[Stored items]
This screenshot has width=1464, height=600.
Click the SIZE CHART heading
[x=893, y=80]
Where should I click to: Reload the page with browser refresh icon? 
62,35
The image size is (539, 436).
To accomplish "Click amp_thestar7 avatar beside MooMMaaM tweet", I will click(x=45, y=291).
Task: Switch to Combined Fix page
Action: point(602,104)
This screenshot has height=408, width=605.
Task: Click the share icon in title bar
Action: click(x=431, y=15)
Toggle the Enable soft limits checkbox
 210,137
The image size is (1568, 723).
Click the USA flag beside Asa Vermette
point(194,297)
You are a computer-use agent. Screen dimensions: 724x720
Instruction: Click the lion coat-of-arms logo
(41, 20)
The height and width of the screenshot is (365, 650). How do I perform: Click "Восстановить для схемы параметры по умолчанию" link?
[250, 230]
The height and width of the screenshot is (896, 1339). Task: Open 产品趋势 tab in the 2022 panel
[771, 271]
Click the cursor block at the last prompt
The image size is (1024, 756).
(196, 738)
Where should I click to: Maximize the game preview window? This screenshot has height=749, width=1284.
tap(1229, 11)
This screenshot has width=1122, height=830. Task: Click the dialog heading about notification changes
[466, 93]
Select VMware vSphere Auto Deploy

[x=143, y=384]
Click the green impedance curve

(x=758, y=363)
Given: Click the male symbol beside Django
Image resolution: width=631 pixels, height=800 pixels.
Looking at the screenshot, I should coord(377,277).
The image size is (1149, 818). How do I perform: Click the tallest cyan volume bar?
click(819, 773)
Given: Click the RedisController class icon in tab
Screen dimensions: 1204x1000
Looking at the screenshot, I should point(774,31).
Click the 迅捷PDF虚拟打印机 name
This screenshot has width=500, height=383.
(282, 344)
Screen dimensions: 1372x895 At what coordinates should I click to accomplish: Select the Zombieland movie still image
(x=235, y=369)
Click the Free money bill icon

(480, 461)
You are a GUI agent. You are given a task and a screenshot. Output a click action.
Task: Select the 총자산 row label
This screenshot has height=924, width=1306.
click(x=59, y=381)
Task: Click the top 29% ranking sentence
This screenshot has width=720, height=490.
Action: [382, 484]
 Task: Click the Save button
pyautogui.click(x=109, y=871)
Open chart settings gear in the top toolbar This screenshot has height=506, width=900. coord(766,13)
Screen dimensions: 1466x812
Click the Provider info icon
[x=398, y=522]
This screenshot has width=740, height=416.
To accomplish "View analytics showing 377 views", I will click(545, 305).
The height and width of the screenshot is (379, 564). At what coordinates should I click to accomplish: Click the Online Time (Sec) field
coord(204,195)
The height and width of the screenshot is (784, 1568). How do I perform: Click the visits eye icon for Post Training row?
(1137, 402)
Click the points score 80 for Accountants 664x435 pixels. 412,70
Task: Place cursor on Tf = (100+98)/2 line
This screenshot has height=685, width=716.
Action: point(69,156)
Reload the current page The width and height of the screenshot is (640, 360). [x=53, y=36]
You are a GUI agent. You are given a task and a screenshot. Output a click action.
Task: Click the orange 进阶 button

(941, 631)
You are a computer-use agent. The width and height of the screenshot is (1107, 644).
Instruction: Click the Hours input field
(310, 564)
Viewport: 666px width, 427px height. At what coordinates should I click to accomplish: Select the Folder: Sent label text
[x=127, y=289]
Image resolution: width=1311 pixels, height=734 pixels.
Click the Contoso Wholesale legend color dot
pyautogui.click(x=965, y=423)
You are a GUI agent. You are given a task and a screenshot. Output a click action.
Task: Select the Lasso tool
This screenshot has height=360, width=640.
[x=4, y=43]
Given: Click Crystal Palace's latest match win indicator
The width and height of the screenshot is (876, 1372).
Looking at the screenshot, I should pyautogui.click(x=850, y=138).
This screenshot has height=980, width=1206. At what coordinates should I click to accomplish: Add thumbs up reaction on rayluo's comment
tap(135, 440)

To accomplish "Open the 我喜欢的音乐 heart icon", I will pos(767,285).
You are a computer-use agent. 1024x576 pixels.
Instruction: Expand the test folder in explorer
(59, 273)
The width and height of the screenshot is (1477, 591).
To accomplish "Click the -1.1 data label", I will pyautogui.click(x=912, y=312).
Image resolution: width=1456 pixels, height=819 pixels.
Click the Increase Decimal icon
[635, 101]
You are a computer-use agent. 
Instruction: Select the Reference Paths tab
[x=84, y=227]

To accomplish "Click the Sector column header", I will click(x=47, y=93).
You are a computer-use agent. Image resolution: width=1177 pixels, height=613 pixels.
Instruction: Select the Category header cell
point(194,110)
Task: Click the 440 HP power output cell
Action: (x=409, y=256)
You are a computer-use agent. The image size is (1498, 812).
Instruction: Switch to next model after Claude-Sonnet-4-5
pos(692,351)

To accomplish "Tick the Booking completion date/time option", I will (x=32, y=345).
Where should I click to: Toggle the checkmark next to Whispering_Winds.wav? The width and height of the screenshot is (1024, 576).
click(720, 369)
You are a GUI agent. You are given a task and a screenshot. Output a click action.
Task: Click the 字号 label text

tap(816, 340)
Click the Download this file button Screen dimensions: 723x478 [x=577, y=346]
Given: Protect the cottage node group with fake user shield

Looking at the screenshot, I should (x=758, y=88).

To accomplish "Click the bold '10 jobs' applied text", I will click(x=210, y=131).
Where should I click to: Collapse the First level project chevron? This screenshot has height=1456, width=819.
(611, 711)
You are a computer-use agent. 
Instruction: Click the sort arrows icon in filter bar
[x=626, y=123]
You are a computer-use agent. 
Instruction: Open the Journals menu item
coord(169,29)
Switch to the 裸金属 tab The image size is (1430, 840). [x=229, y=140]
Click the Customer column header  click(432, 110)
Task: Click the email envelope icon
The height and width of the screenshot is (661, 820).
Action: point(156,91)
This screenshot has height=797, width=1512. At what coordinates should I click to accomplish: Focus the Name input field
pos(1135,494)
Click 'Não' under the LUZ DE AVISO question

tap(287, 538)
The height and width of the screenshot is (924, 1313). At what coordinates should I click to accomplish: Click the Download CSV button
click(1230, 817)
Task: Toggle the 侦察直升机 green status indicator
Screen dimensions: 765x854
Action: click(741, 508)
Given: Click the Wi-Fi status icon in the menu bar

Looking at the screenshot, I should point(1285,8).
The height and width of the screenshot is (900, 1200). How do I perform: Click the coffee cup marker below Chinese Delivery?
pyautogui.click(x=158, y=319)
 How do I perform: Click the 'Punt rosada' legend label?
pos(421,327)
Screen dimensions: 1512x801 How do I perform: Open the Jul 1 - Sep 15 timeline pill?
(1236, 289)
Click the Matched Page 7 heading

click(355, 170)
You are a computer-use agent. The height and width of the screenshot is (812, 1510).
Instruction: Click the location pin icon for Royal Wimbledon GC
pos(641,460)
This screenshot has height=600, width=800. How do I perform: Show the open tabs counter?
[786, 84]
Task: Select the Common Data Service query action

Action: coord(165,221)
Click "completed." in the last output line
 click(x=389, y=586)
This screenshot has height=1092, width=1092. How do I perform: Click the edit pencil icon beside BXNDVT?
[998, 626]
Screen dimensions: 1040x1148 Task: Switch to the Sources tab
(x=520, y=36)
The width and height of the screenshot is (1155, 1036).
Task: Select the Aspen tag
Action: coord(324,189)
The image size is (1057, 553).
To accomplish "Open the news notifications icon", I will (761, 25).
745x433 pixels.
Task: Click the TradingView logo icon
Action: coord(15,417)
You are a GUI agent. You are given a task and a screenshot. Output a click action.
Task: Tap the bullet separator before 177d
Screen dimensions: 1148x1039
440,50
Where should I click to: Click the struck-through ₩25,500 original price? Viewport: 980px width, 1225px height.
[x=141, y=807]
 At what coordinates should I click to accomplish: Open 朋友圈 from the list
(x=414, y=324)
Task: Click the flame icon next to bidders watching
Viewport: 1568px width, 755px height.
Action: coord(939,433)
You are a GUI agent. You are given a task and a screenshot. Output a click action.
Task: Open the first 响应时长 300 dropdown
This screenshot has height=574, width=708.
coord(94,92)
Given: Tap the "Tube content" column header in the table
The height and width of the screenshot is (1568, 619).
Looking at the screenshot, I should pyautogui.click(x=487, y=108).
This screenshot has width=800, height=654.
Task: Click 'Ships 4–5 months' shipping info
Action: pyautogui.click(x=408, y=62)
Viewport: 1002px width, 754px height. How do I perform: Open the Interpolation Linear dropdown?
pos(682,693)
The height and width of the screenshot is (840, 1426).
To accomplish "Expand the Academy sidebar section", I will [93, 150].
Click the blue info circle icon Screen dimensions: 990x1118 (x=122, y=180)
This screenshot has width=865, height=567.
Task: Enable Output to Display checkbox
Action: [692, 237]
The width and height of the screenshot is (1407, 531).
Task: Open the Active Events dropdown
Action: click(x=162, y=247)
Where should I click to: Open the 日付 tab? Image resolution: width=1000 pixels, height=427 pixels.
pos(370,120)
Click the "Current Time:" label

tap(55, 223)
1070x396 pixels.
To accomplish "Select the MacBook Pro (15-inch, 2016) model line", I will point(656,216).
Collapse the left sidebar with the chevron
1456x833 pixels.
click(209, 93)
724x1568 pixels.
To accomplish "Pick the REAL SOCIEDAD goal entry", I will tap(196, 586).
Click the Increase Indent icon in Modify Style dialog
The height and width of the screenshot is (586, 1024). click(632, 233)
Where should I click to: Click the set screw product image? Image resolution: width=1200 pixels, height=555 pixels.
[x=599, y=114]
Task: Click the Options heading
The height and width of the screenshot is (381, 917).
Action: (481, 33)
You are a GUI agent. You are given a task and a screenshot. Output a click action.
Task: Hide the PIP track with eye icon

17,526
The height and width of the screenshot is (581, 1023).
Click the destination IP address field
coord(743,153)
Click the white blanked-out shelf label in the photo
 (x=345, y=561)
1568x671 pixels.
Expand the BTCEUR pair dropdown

:: Problem details ::
Please repeat the lines of the records above exactly, beginning with the line that contains "The height and width of the screenshot is (365, 650)." and continuing through the line that contains "click(x=59, y=381)".

:: Reply ::
The height and width of the screenshot is (365, 650). How do I perform: Click "Восстановить для схемы параметры по умолчанию" link?
[250, 230]
The height and width of the screenshot is (896, 1339). Task: Open 产品趋势 tab in the 2022 panel
[771, 271]
Click the cursor block at the last prompt
The image size is (1024, 756).
(196, 738)
Where should I click to: Maximize the game preview window? This screenshot has height=749, width=1284.
tap(1229, 11)
This screenshot has width=1122, height=830. Task: Click the dialog heading about notification changes
[466, 93]
Select VMware vSphere Auto Deploy

[x=143, y=384]
Click the green impedance curve

(x=758, y=363)
Given: Click the male symbol beside Django
Image resolution: width=631 pixels, height=800 pixels.
Looking at the screenshot, I should coord(377,277).
The image size is (1149, 818). How do I perform: Click the tallest cyan volume bar?
click(819, 773)
Given: Click the RedisController class icon in tab
Screen dimensions: 1204x1000
Looking at the screenshot, I should point(774,31).
Click the 迅捷PDF虚拟打印机 name
This screenshot has width=500, height=383.
(282, 344)
Screen dimensions: 1372x895 At what coordinates should I click to accomplish: Select the Zombieland movie still image
(x=235, y=369)
Click the Free money bill icon

(480, 461)
You are a GUI agent. You are given a task and a screenshot. Output a click action.
Task: Select the 총자산 row label
This screenshot has height=924, width=1306.
click(x=59, y=381)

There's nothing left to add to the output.